In the entries below, find the line with "Open 104 - Energy (XLE) link" and the line with "Given: Click the Dashboard gauge icon". Return those two lines and all lines between them, exactly.

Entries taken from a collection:
=== Section Start ===

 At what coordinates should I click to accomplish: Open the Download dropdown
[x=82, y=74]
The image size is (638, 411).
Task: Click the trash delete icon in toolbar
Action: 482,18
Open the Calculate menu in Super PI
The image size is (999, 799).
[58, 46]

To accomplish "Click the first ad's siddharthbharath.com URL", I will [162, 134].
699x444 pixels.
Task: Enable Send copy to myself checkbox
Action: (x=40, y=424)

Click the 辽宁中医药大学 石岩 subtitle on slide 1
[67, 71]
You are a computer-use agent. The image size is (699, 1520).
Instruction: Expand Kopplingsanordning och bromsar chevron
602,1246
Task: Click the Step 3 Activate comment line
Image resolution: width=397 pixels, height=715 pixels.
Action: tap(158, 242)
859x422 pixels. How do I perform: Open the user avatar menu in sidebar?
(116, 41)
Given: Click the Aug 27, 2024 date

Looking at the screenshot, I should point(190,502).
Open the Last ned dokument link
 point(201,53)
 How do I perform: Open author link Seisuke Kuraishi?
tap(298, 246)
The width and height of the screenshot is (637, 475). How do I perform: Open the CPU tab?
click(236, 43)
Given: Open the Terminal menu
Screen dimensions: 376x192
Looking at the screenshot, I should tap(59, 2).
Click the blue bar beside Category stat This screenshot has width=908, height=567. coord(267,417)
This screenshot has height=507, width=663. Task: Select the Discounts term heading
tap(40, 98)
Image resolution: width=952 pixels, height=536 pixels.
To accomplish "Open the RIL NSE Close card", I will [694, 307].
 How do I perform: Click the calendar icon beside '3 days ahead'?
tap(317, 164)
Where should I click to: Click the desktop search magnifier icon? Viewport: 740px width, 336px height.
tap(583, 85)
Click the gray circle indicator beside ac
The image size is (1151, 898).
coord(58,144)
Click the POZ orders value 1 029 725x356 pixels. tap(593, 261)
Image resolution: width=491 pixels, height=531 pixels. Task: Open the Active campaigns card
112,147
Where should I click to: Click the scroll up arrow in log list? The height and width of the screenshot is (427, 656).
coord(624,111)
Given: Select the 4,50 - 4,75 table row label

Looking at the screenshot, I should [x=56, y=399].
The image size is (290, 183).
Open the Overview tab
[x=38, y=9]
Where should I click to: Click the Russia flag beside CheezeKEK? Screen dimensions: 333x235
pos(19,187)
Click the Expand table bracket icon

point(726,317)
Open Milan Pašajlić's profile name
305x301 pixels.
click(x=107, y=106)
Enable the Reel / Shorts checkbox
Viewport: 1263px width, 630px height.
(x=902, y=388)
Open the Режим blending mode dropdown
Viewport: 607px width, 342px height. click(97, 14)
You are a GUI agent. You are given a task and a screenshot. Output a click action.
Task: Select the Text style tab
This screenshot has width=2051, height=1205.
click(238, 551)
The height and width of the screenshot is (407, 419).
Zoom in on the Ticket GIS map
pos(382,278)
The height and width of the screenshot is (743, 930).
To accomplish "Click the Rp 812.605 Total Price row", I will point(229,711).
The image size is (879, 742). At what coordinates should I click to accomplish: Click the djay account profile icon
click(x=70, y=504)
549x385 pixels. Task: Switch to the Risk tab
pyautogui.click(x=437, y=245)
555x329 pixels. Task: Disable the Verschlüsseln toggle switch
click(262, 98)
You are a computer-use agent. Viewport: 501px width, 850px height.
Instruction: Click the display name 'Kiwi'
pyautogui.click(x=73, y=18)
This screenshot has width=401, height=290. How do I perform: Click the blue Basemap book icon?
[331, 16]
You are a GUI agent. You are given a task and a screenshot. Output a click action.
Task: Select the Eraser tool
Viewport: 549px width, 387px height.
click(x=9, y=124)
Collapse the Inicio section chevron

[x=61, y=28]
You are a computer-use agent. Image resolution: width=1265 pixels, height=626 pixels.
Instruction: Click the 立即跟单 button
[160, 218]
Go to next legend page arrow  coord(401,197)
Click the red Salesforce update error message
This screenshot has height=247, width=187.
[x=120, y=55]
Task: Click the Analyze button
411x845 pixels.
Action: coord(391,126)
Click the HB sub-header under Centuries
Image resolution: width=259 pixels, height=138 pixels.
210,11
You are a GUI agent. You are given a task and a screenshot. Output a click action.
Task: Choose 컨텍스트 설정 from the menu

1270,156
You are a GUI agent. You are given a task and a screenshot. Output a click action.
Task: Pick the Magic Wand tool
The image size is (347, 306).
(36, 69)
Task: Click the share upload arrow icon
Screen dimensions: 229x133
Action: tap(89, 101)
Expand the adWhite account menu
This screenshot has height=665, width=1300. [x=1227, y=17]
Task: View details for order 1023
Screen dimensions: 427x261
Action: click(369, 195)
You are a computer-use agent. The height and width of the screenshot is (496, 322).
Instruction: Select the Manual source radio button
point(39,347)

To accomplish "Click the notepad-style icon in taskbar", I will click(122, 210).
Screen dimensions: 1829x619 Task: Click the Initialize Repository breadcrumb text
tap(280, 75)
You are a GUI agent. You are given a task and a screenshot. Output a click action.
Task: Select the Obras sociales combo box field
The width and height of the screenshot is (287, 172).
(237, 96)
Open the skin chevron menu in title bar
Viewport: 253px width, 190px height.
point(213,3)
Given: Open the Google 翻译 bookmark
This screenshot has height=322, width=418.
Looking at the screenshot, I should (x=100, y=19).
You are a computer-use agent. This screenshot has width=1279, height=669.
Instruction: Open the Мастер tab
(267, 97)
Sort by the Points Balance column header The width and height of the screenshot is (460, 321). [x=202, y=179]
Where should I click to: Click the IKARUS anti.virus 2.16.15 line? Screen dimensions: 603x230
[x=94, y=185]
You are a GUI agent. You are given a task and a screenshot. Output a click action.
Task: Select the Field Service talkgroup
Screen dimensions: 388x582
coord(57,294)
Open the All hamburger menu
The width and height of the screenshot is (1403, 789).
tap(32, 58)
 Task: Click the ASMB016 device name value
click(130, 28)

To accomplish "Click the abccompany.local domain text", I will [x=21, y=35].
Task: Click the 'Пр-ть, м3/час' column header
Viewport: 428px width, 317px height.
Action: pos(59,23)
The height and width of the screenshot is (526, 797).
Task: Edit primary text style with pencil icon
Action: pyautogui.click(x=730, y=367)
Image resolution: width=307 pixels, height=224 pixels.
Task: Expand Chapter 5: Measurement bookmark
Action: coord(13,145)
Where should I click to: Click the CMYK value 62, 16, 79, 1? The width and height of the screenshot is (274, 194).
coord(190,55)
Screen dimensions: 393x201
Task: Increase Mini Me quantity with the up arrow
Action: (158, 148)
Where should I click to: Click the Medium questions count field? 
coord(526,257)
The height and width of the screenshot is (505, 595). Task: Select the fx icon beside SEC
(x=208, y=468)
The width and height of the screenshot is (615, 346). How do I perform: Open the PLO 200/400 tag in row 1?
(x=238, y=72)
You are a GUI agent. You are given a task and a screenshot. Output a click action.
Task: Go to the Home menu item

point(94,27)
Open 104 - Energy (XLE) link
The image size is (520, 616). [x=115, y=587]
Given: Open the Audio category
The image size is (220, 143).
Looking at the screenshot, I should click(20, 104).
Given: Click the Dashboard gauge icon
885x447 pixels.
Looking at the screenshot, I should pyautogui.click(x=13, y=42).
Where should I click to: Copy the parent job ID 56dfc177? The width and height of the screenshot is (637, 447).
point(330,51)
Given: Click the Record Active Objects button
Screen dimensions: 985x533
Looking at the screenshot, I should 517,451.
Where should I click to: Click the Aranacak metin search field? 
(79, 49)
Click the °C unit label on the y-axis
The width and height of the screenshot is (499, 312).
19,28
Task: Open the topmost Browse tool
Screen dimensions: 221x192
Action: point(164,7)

=== Section End ===

◆ REPLY:
Open 104 - Energy (XLE) link
The image size is (520, 616). [x=115, y=587]
Given: Open the Audio category
The image size is (220, 143).
Looking at the screenshot, I should click(20, 104).
Given: Click the Dashboard gauge icon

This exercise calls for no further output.